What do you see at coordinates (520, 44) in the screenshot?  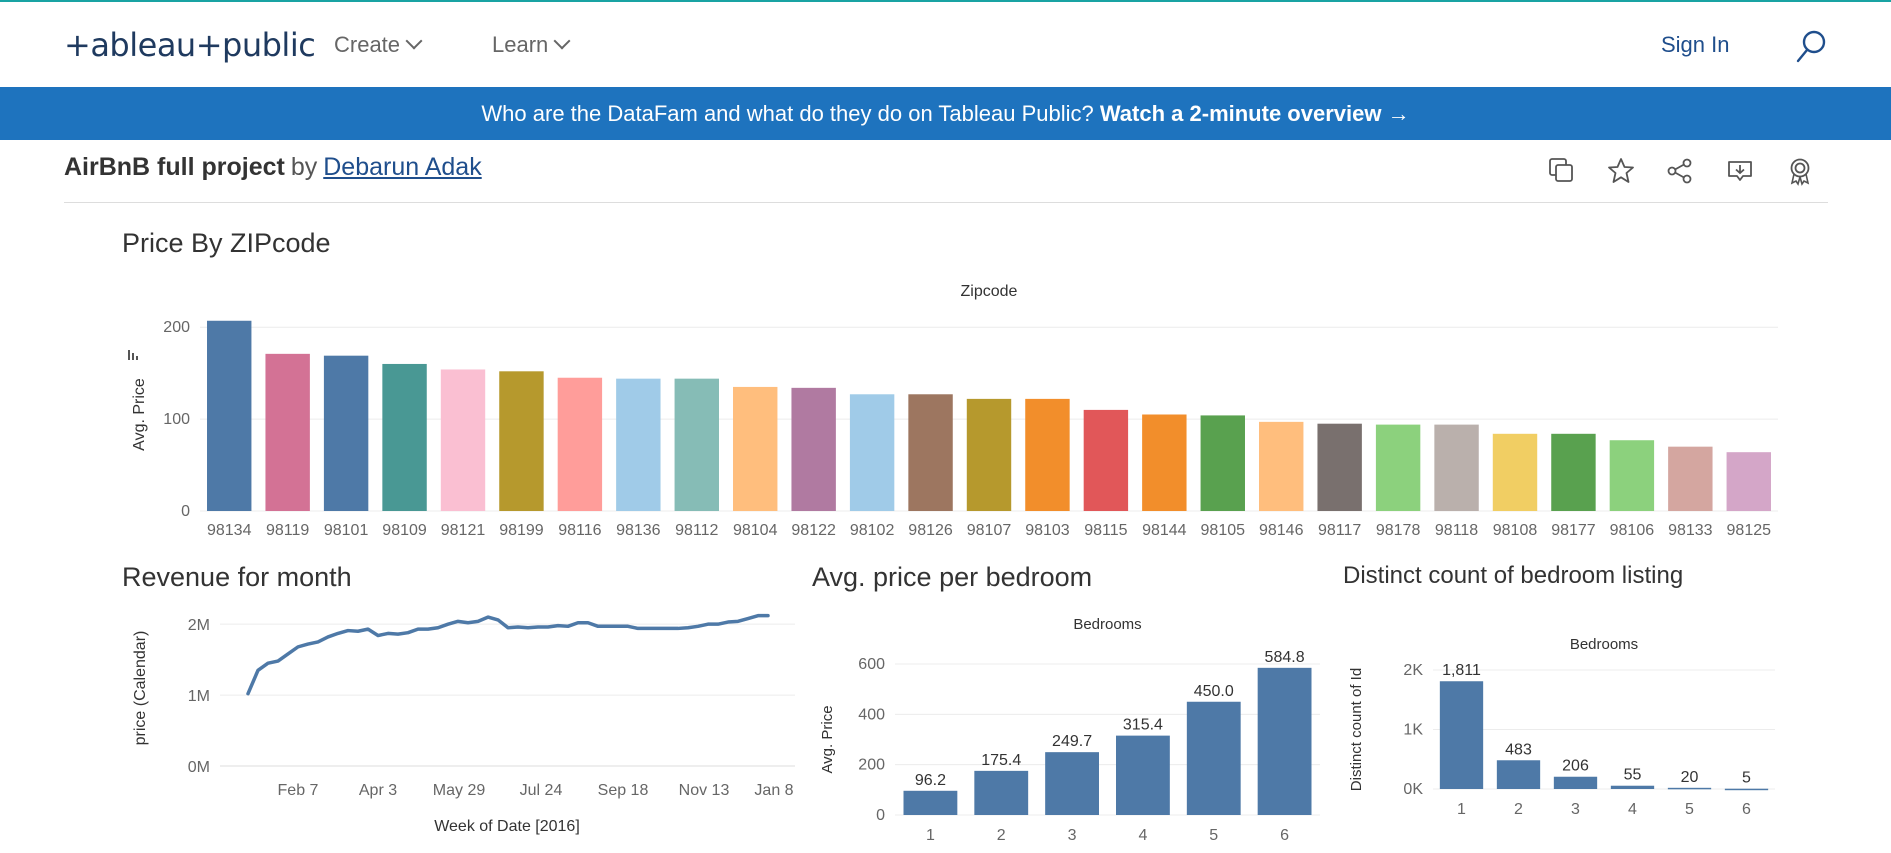 I see `nav-learn-label: Learn` at bounding box center [520, 44].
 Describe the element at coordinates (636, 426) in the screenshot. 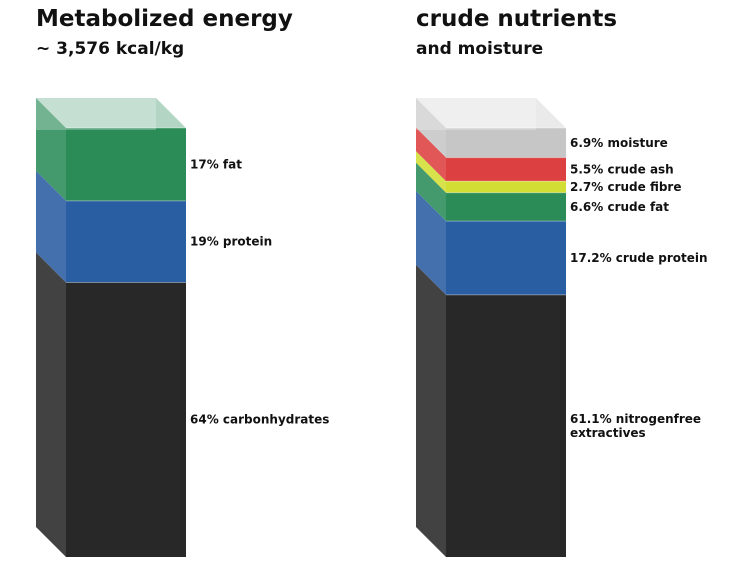

I see `chart-2-segment-label-5: 61.1% nitrogenfree extractives` at that location.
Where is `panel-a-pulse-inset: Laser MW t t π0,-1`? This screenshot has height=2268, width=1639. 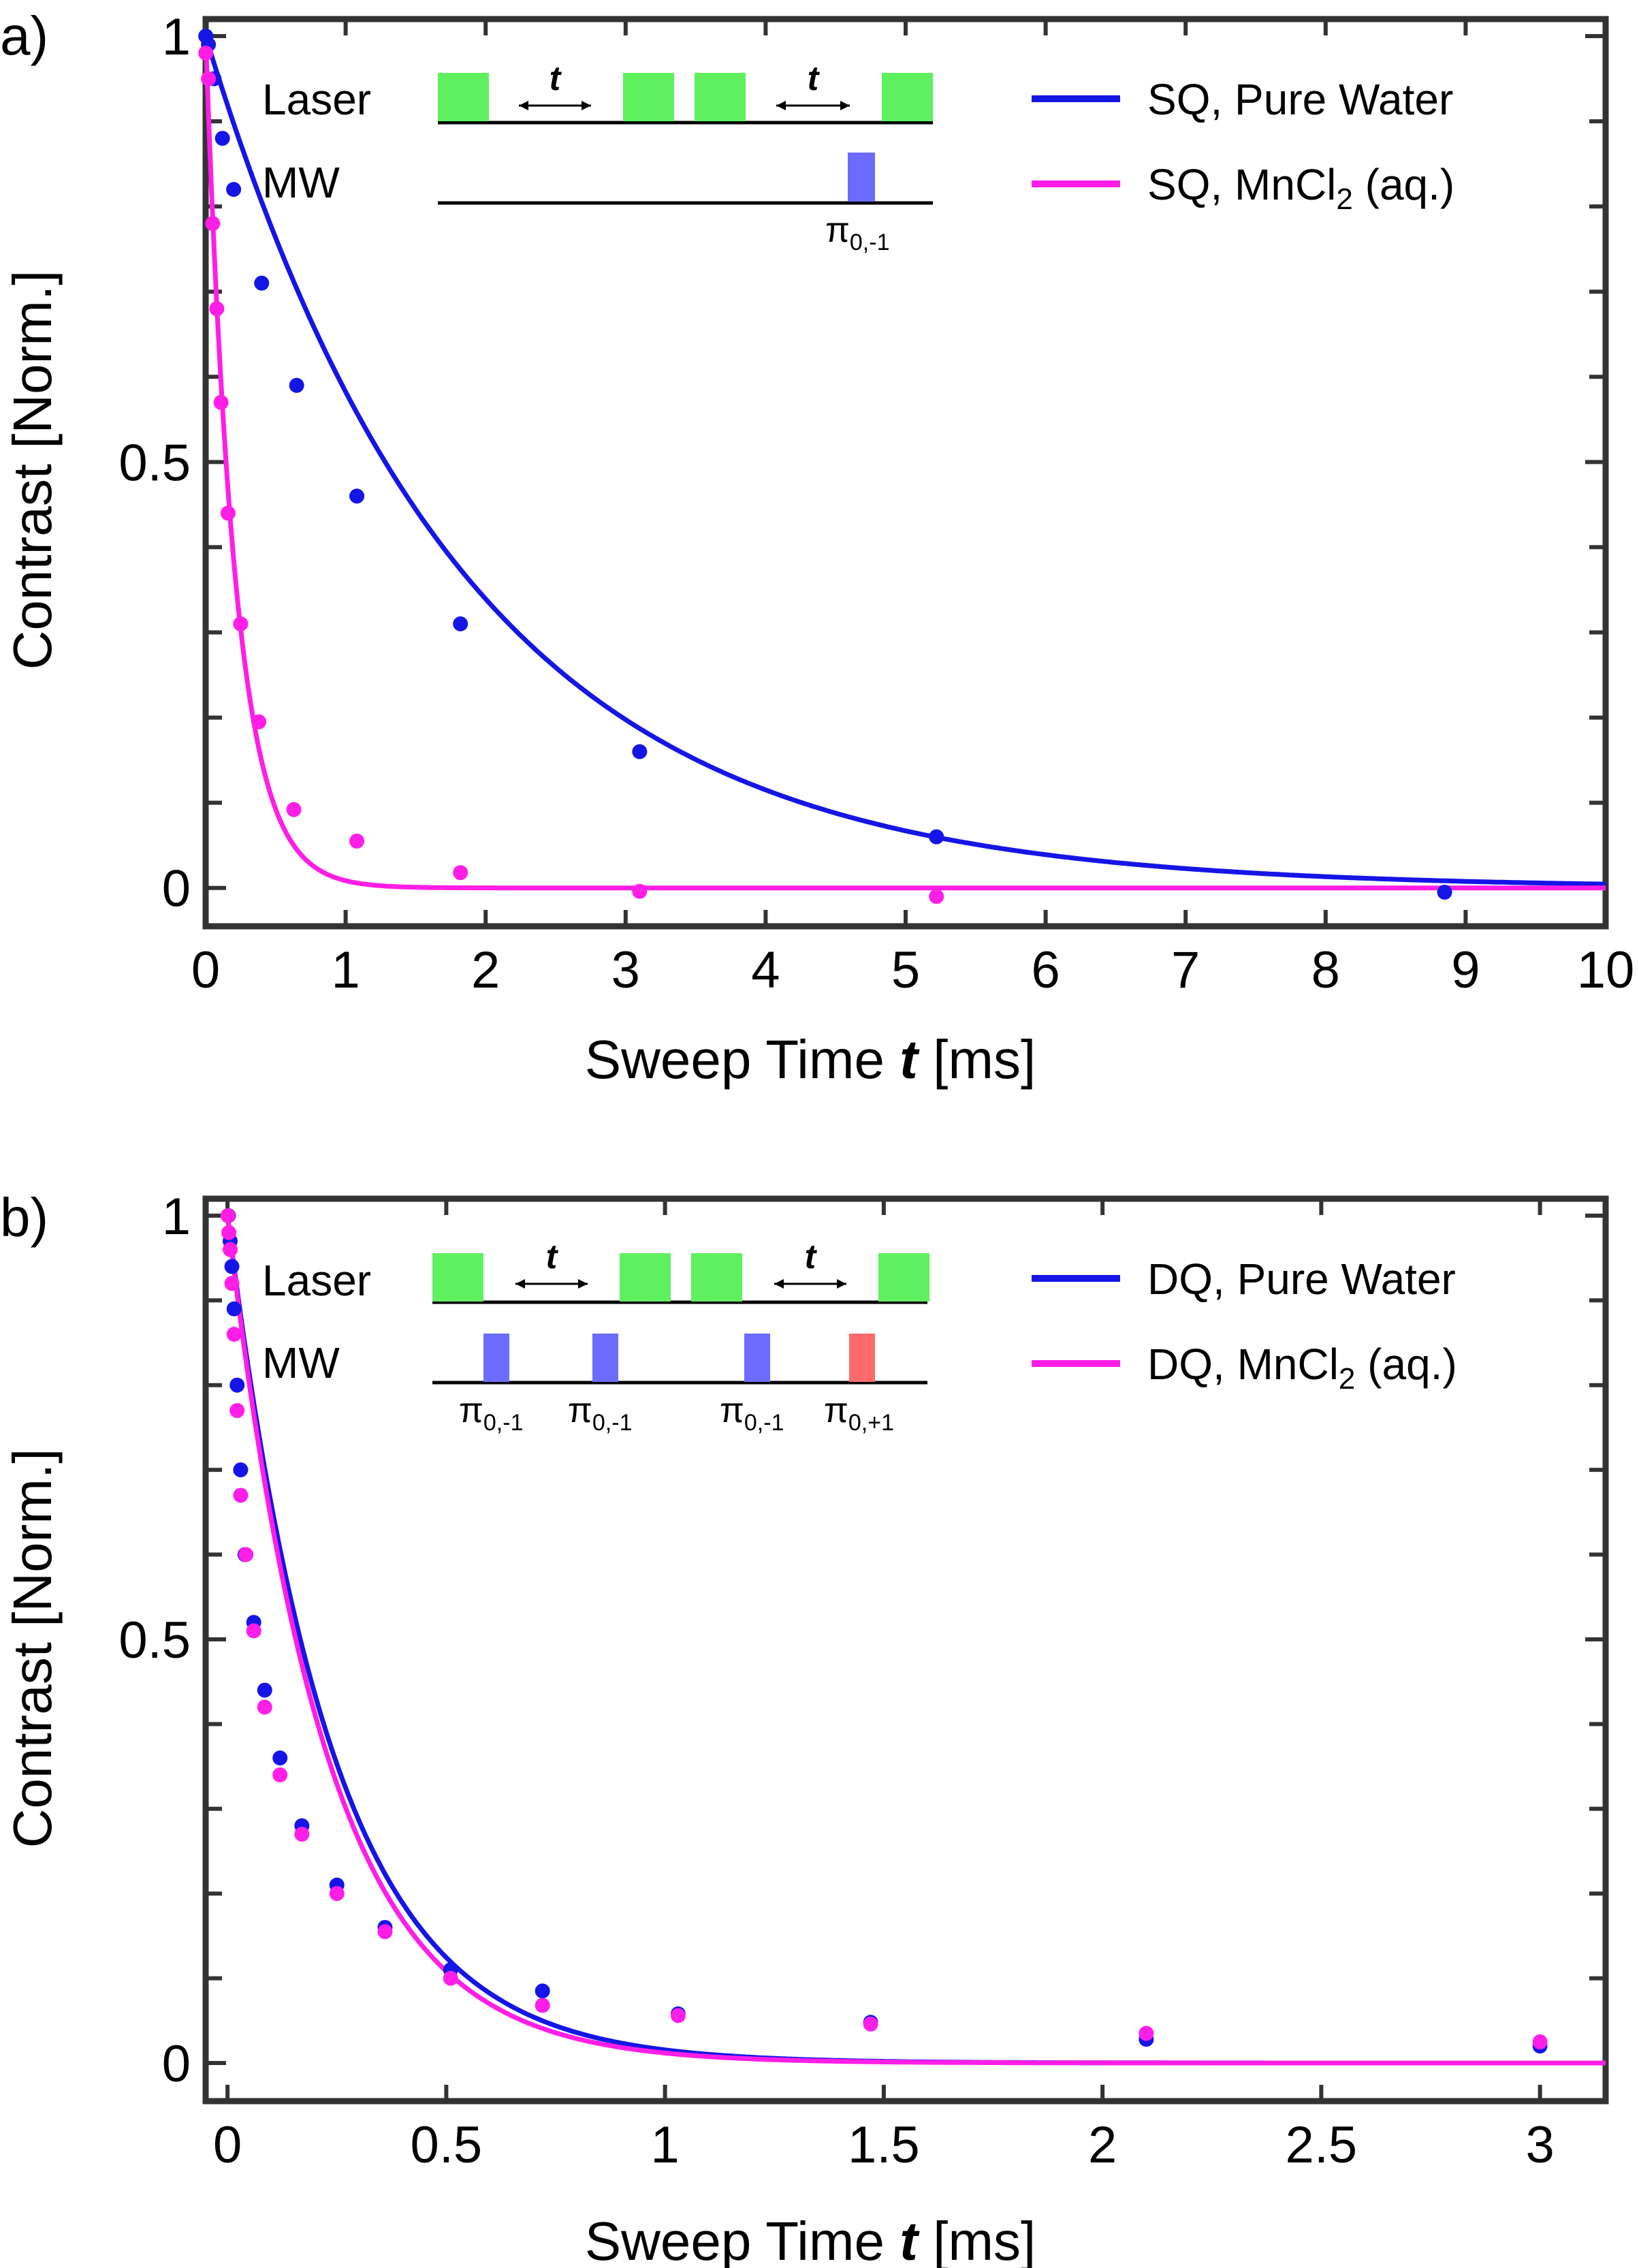
panel-a-pulse-inset: Laser MW t t π0,-1 is located at coordinates (598, 157).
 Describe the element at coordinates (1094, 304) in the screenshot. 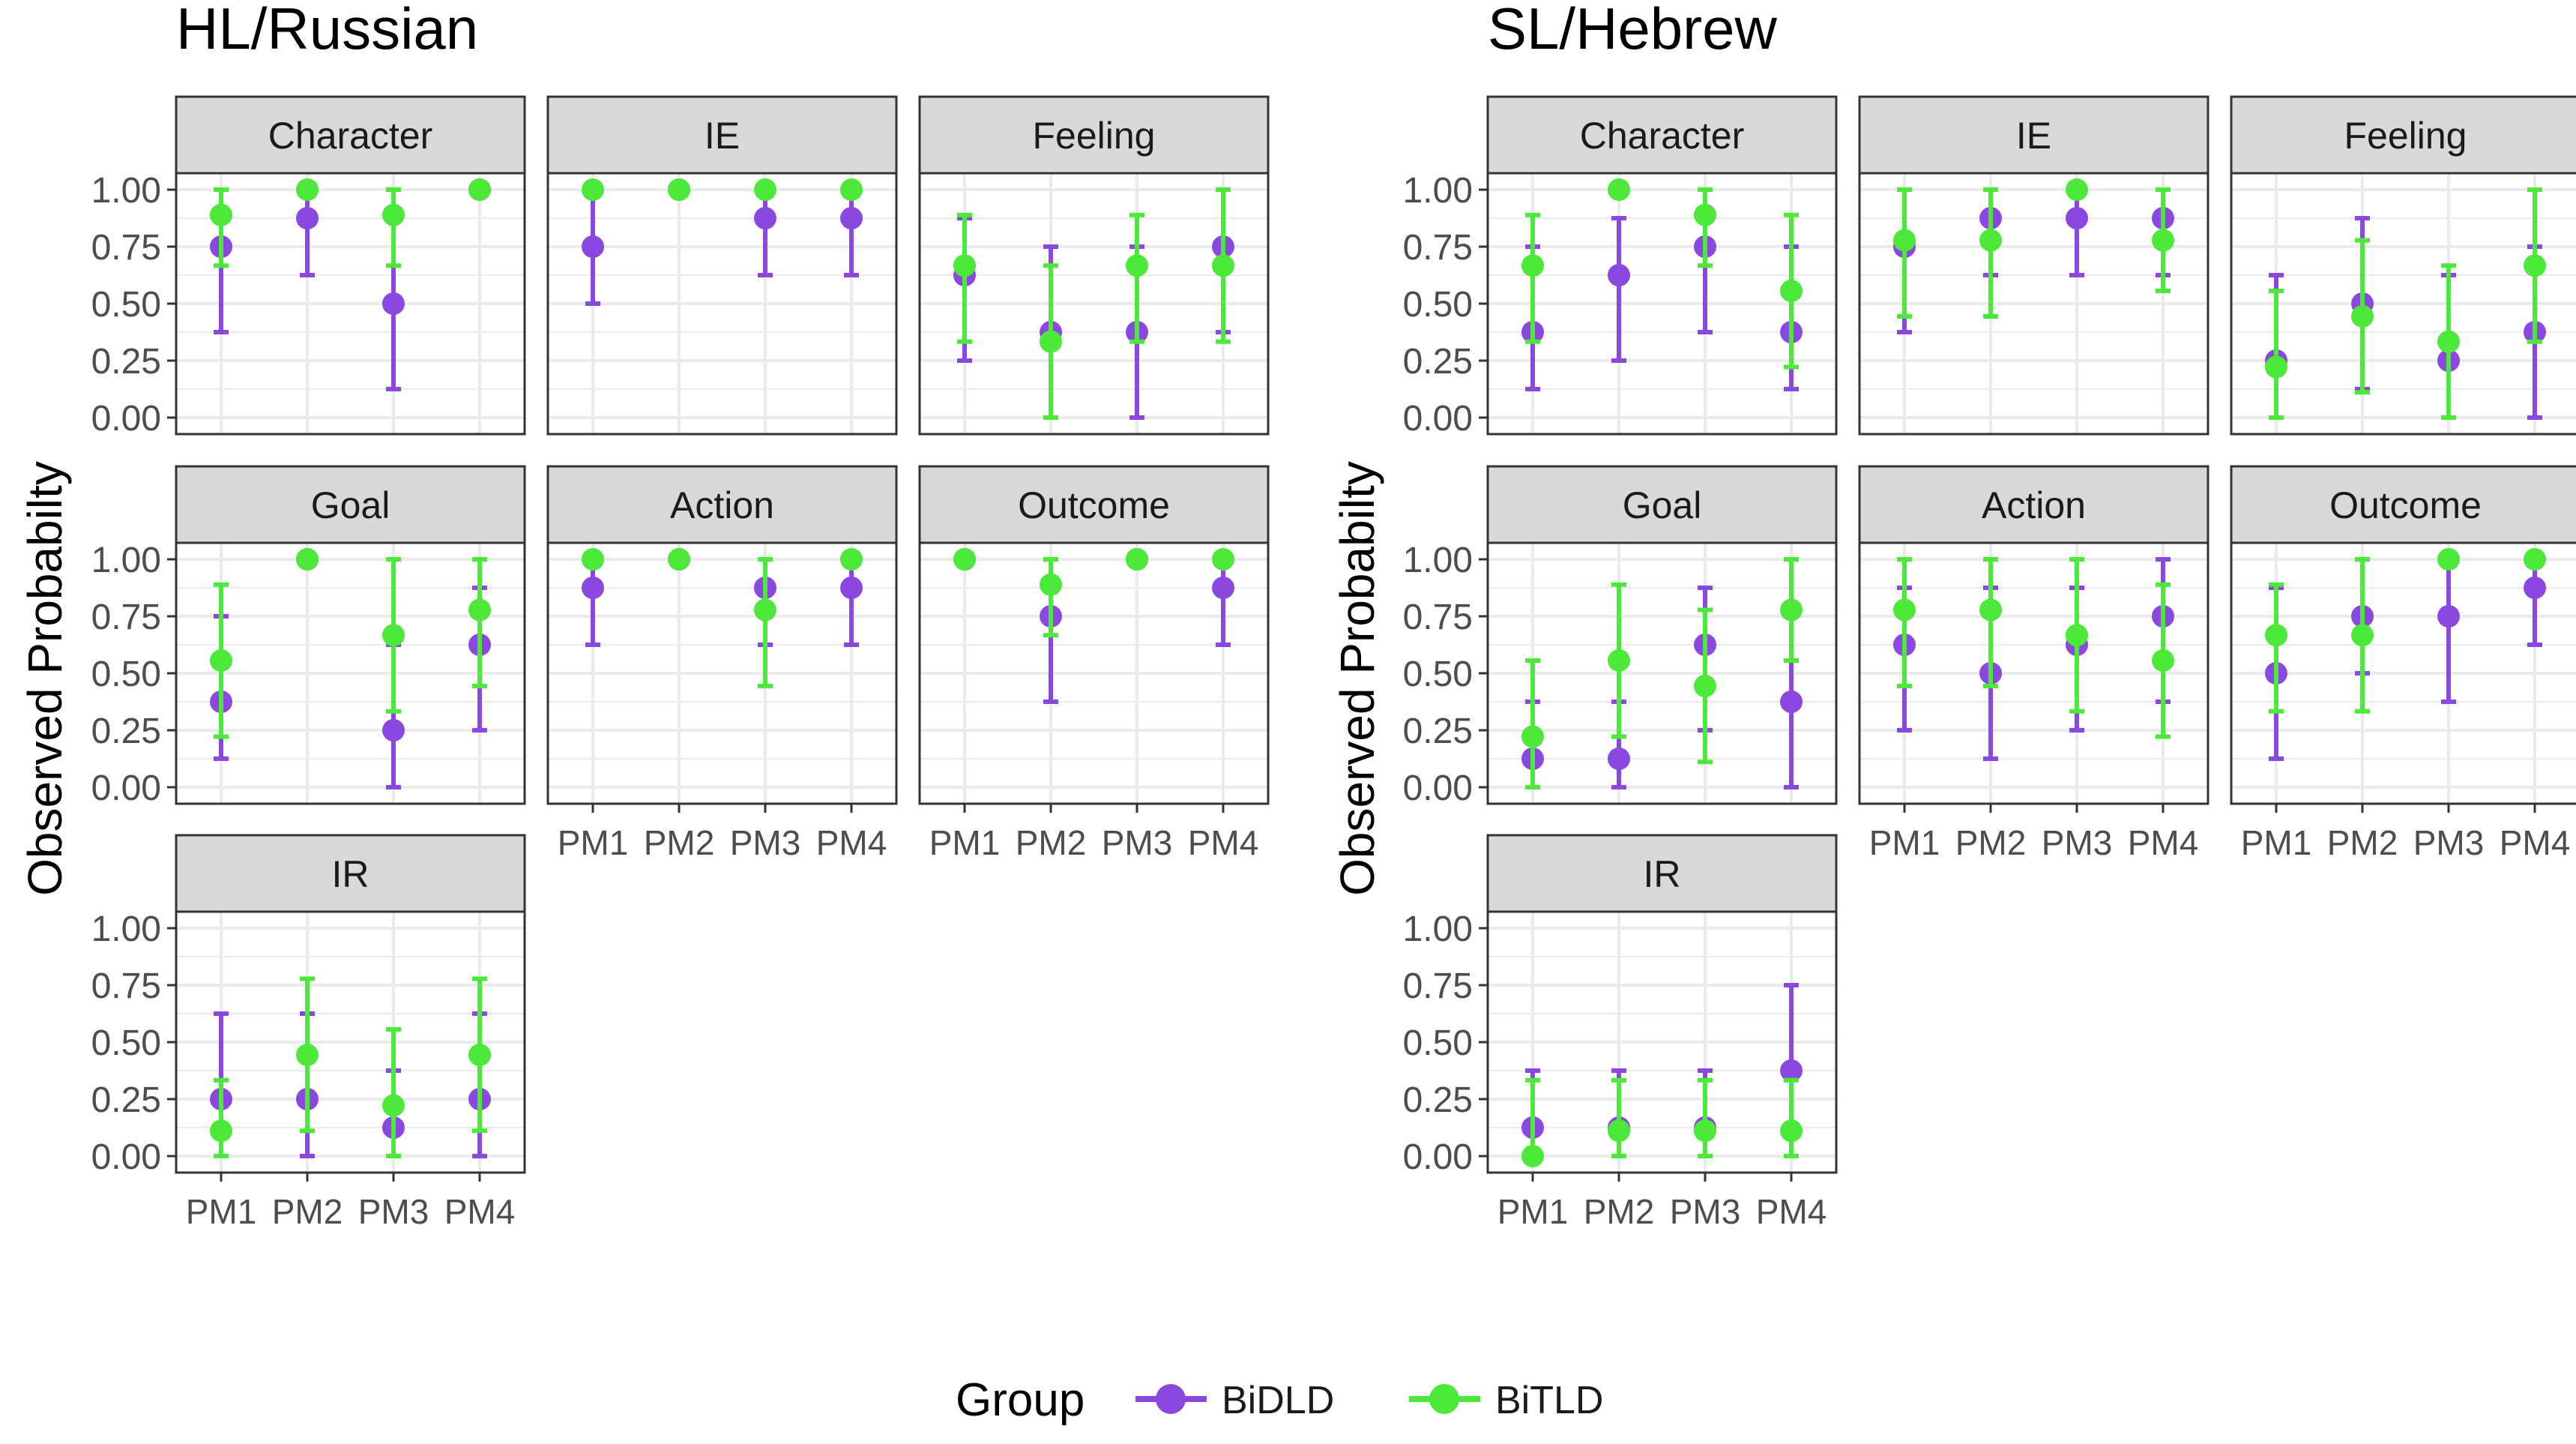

■ TO DO ■
Can you write out the part of the items that opens with the line containing "Describe the element at coordinates (636, 426)" and closes with the line containing "at that location.", including both of those lines and leaving out the pictures?

■ SOLUTION BELOW ■
 Describe the element at coordinates (636, 426) in the screenshot. 

I see `chart-2-segment-label-5: 61.1% nitrogenfree extractives` at that location.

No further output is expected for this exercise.